Enfin, nous découvrons à quoi serviront réellement les ordinateurs quantiques
Ces dix dernières années, l'informatique quantique est devenue une industrie milliardaire. Des géants technologiques comme IBM et Google jusqu'à l'armée américaine, tous semblent y investir massivement. Pourtant, Ignacio Cirac de l'Institut Max Planck d'optique quantique en Allemagne, pionnier de cette technologie, tempère cet enthousiasme. « Un ordinateur quantique est quelque chose qui n'existe pas encore réellement », affirme-t-il. La raison ? Construire une machine fonctionnelle et pratique relève du défi technique extrême.
Contrairement aux bits des ordinateurs classiques, ces machines utilisent des qubits pour encoder l'information. Ces qubits peuvent être créés de différentes manières - circuits supraconducteurs ou atomes ultra-froids - mais tous restent complexes à fabriquer. Leur avantage réside dans leurs propriétés quantiques permettant d'effectuer certains calculs bien plus rapidement que les ordinateurs traditionnels.
Cette accélération intéresse particulièrement pour résoudre des problèmes complexes : simulation de systèmes physiques exotiques, optimisation de vols aériens ou de livraisons alimentaires.

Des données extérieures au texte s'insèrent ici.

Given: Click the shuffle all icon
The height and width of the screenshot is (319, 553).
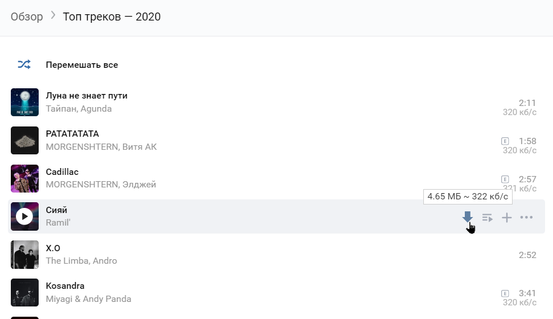Looking at the screenshot, I should pyautogui.click(x=24, y=64).
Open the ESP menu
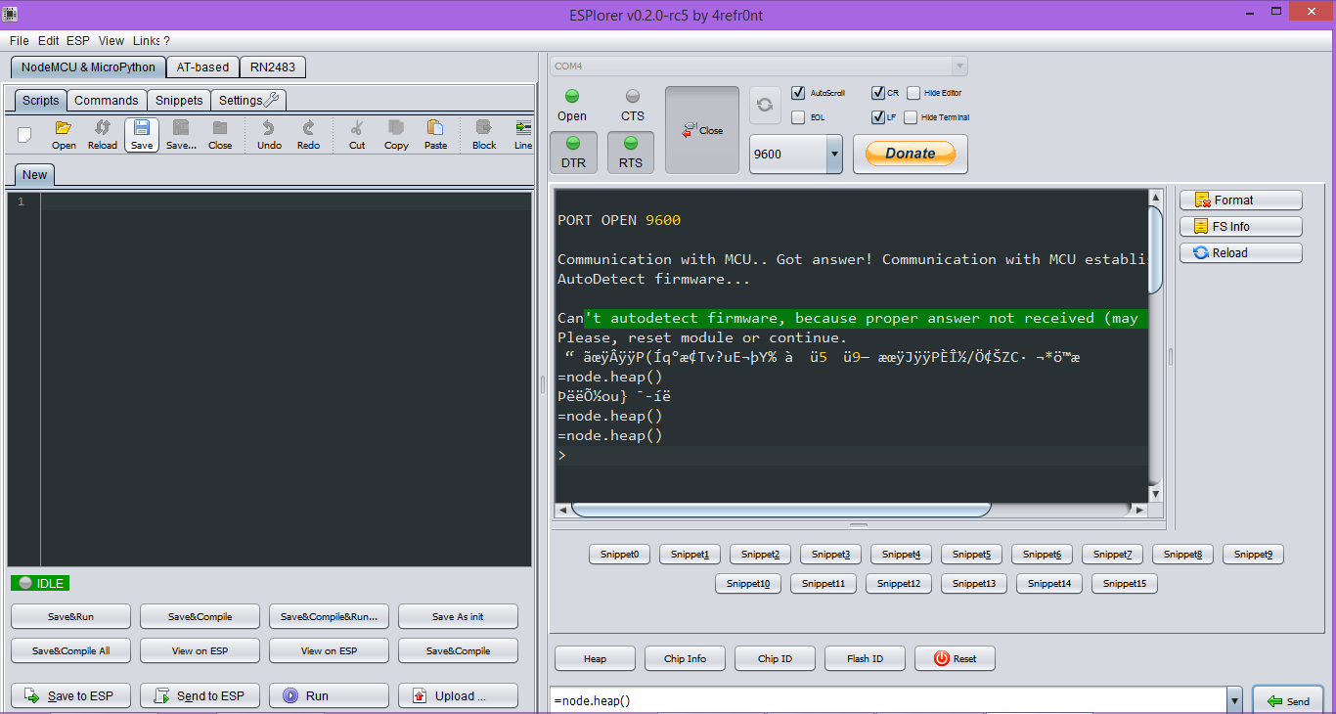The width and height of the screenshot is (1336, 714). [77, 41]
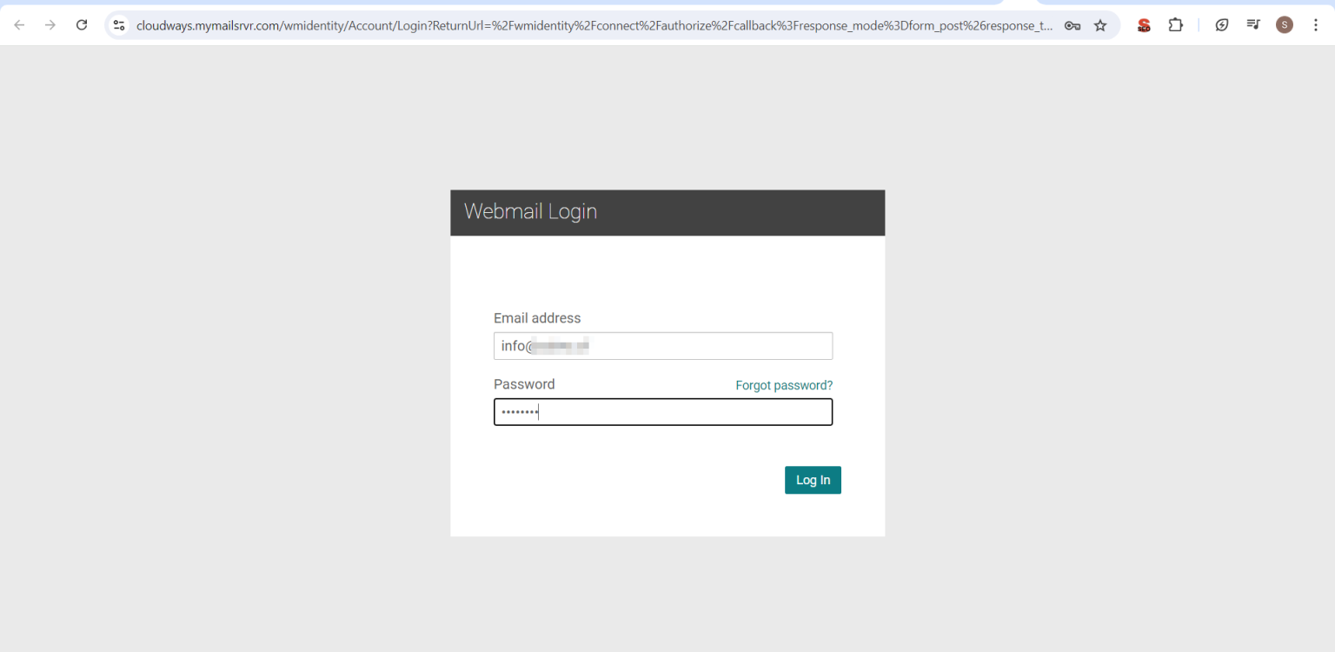
Task: Click the Password field label
Action: 524,384
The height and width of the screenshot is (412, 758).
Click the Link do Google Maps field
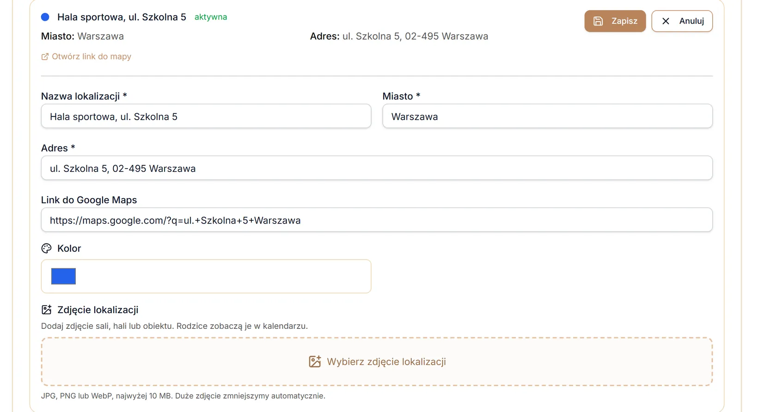click(377, 220)
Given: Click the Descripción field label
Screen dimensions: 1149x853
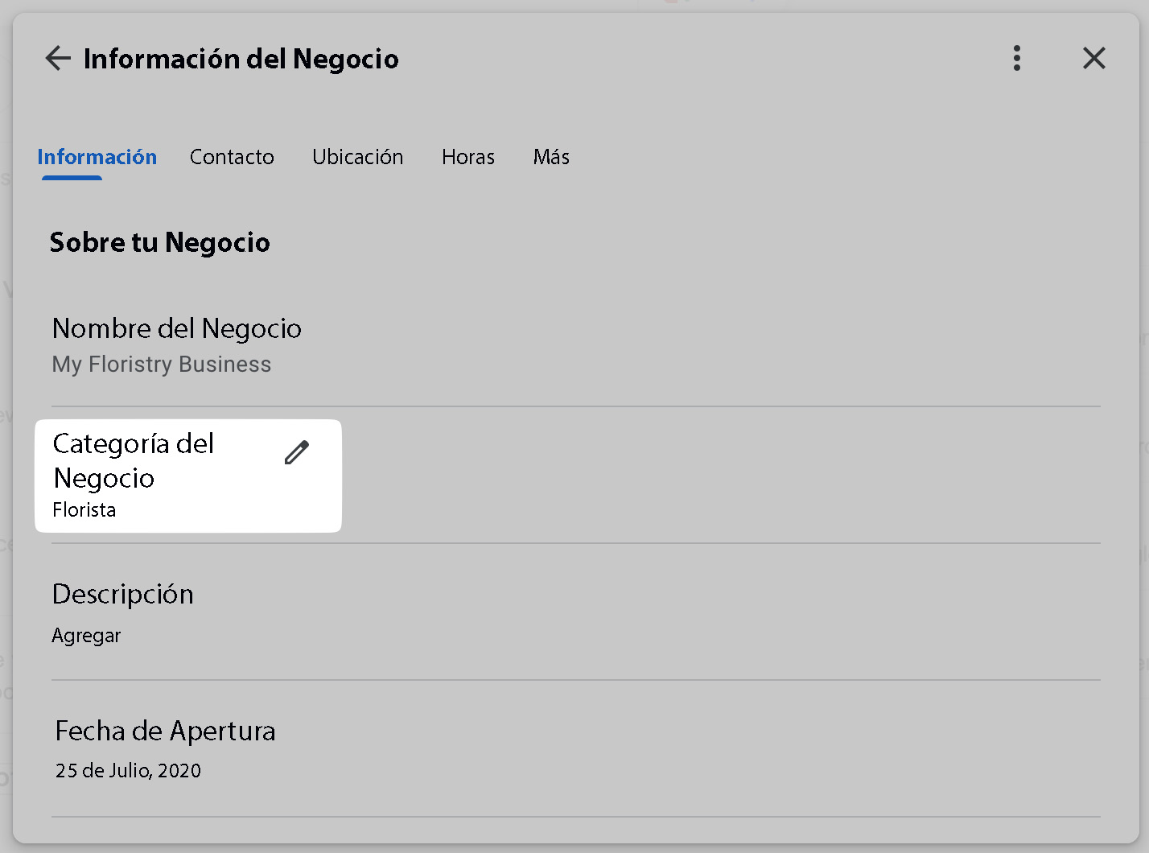Looking at the screenshot, I should tap(123, 594).
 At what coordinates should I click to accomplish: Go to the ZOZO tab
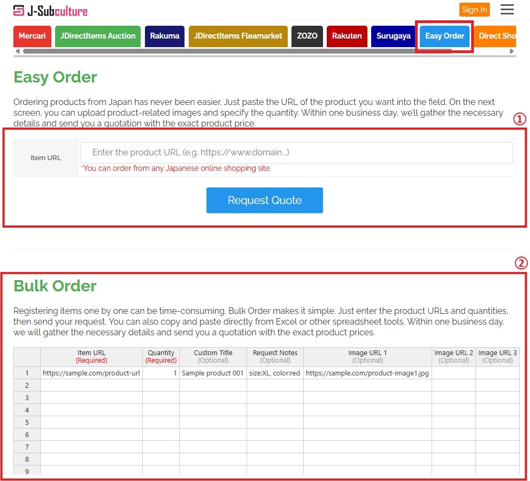coord(307,36)
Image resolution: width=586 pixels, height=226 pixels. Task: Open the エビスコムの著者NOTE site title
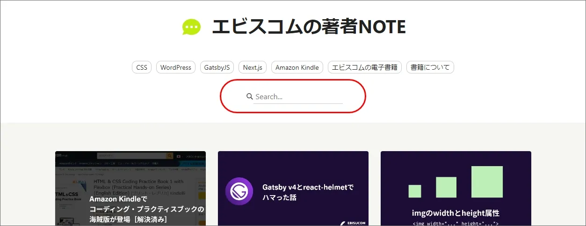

Il y a cinq ans, on imaginait déjà les ordinateurs quantiques surmontant ces défis. Aujourd'hui, le paysage apparaît plus nuancé.
Si les progrès techniques sont indéniables - avec des machines dépassant 1000 qubits - des obstacles majeurs persistent. Plus ces ordinateurs grossissent, plus leurs taux d'erreur augmentent, et corriger ces erreurs s'avère plus difficile que prévu. Malgré une avancée notable de Google l'an dernier, les ordinateurs quantiques pleinement opérationnels se font toujours attendre.
Conséquence : leurs applications réelles pourraient être plus limitées qu'espéré. « La plus grande idée reçue est qu'un ordinateur quantique peut accélérer n'importe quel problème », souligne Cirac. Leur rentabilité économique reste à prouver pour de nombreux cas d'usage.
Alors quelles applications restent prometteuses ? Premièrement, le cassage des systèmes cryptographiques actuels - un enjeu crucial pour les gouvernements. Deuxièmement, la modélisation de matériaux et réactions chimiques, domaine où leur nature quantique offre un avantage intrinsèque.
« Ces modèles resteront simplifiés mais pourront révéler des propriétés physiques réelles », explique Daniel Gottesman de l'Université du Maryland. Trouver un supraconducteur à température ambiante, par exemple, serait une révolution.
La clé du succès réside dans les algorithmes quantiques - ces instructions corrigeant les erreurs et optimisant les calculs. Un champ de recherche fondamental qui, selon Vedran Dunjko de l'Université de Leiden, pousse les scientifiques à repenser la nature même de l'information et du calcul.